• [WHAT TO PRODUCE]:
What lines in the records below contain the string "computer"? Copy every one.

• [Pixel coordinate grounding data]:
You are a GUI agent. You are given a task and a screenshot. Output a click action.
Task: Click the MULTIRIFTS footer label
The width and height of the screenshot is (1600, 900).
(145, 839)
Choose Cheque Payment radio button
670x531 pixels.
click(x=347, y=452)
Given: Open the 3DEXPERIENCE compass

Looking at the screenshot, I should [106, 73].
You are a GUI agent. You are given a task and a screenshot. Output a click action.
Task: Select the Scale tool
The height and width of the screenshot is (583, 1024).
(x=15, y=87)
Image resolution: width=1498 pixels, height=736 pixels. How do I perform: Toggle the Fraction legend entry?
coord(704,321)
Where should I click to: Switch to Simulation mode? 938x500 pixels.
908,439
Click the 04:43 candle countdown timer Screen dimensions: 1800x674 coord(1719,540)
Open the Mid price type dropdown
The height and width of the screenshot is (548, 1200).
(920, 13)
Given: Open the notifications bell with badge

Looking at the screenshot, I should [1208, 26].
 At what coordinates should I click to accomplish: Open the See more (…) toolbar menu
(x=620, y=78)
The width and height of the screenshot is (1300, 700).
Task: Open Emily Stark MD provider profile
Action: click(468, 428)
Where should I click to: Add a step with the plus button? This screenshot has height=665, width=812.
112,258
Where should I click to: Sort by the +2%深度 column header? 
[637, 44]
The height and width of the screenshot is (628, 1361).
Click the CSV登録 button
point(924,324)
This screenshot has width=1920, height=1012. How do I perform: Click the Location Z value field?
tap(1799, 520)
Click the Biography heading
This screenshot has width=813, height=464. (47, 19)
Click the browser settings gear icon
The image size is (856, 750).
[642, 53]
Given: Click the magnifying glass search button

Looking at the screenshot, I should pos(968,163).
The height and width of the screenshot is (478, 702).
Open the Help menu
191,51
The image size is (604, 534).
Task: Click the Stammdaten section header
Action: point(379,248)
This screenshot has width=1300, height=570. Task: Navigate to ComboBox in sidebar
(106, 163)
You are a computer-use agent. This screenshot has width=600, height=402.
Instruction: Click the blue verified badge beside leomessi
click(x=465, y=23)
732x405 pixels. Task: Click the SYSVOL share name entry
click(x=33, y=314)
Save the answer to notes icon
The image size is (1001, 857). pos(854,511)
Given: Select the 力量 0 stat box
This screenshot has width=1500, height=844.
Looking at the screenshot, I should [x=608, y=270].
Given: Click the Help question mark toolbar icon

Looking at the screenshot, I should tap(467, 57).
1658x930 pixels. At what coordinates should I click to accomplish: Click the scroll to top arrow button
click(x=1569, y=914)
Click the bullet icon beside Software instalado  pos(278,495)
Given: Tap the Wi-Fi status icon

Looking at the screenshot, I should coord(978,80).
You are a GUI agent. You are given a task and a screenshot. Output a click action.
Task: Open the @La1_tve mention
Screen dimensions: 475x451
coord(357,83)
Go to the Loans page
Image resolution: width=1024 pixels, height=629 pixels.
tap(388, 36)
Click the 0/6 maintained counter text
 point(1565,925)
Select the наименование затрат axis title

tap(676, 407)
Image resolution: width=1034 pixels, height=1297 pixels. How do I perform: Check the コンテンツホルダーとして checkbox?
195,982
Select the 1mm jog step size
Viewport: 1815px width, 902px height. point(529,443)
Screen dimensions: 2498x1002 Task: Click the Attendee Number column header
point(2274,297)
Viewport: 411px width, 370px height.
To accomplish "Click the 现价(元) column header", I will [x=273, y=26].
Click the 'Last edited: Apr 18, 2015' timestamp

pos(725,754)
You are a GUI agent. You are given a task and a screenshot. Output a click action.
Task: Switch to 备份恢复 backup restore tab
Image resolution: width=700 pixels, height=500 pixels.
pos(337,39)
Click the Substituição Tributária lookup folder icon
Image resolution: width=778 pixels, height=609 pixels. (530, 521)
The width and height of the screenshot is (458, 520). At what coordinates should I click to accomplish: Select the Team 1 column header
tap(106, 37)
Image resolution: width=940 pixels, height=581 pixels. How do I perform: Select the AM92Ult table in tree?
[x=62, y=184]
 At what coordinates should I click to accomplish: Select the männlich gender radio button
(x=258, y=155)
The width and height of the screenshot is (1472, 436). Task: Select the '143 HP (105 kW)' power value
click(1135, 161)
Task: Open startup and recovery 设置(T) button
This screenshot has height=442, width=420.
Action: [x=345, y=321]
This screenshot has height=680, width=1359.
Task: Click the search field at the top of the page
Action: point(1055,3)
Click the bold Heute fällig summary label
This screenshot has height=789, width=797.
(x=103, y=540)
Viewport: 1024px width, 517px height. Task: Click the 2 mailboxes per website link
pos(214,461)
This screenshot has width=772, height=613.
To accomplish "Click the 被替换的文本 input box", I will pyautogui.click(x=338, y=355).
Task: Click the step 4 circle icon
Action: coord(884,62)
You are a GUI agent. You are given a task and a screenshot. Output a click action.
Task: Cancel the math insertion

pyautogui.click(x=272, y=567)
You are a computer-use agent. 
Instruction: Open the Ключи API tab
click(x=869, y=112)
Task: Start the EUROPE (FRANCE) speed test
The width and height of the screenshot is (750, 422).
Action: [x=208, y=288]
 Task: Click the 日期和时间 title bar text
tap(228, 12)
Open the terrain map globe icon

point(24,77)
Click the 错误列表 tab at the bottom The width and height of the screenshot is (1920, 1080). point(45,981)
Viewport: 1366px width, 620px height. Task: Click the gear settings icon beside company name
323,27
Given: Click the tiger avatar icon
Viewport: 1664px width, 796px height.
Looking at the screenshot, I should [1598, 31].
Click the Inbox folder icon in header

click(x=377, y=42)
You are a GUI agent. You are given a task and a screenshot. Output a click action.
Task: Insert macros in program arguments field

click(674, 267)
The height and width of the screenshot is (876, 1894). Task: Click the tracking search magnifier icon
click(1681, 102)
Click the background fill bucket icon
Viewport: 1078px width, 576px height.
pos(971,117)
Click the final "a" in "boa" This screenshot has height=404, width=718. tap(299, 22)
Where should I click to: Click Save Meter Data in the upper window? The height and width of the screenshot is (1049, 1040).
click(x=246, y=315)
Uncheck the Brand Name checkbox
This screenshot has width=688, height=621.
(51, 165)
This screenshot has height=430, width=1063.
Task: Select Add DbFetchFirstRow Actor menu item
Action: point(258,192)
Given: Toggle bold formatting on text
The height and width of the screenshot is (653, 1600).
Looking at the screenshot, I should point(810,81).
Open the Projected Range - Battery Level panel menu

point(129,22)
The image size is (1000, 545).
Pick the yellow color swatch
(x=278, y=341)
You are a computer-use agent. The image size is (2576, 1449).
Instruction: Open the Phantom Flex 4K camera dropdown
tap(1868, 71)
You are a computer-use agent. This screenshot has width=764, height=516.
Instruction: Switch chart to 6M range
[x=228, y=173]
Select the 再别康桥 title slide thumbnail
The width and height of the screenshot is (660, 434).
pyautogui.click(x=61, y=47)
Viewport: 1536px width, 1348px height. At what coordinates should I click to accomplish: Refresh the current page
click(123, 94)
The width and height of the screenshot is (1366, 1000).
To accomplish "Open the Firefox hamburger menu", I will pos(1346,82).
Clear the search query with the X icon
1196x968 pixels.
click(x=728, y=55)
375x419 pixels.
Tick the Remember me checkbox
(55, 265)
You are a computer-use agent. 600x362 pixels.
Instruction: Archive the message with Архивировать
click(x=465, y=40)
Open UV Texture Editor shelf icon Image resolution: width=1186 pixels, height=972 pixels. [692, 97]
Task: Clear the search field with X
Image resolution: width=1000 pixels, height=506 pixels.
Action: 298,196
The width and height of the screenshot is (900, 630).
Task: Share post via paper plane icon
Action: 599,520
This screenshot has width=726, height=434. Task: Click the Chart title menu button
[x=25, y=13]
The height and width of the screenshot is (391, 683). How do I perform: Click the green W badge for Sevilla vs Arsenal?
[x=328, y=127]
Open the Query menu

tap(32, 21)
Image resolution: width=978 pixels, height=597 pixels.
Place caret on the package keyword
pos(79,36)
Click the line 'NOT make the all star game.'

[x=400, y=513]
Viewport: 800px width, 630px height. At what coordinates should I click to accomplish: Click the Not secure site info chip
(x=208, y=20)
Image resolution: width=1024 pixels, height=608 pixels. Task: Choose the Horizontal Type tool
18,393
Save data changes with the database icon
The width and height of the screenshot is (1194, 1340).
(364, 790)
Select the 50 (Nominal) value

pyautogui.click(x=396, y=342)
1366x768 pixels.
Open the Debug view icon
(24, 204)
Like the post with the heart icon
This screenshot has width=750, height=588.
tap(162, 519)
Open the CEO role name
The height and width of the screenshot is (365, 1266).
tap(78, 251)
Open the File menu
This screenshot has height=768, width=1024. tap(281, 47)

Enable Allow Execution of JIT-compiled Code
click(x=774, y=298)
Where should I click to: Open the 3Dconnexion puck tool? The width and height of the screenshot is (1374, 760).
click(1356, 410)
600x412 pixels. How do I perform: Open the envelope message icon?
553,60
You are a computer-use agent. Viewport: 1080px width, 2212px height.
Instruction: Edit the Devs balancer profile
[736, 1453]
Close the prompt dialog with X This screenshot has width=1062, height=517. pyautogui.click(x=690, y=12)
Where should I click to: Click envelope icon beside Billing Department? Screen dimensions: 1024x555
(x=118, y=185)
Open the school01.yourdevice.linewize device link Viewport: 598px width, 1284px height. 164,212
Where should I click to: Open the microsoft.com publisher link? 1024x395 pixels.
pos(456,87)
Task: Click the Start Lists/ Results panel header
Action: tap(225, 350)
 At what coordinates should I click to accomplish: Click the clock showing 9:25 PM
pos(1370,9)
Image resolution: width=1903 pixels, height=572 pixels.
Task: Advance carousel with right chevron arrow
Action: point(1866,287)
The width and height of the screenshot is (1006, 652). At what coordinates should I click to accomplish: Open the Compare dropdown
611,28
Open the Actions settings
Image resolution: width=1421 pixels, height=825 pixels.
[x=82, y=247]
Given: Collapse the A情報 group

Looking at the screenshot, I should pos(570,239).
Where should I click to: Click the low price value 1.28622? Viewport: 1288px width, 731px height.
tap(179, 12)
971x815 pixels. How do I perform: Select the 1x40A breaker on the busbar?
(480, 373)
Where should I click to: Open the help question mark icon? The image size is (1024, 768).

• [RESULT OF THIS TASK]:
You are a computer-use agent. This screenshot has width=600, height=402.
You are a computer-use agent. 
You are a computer-use agent. The image size is (2576, 1449).
You are a computer-use agent. This screenshot has width=764, height=516.
You are a computer-use agent. 600x362 pixels.
You are a computer-use agent. Viewport: 1080px width, 2212px height.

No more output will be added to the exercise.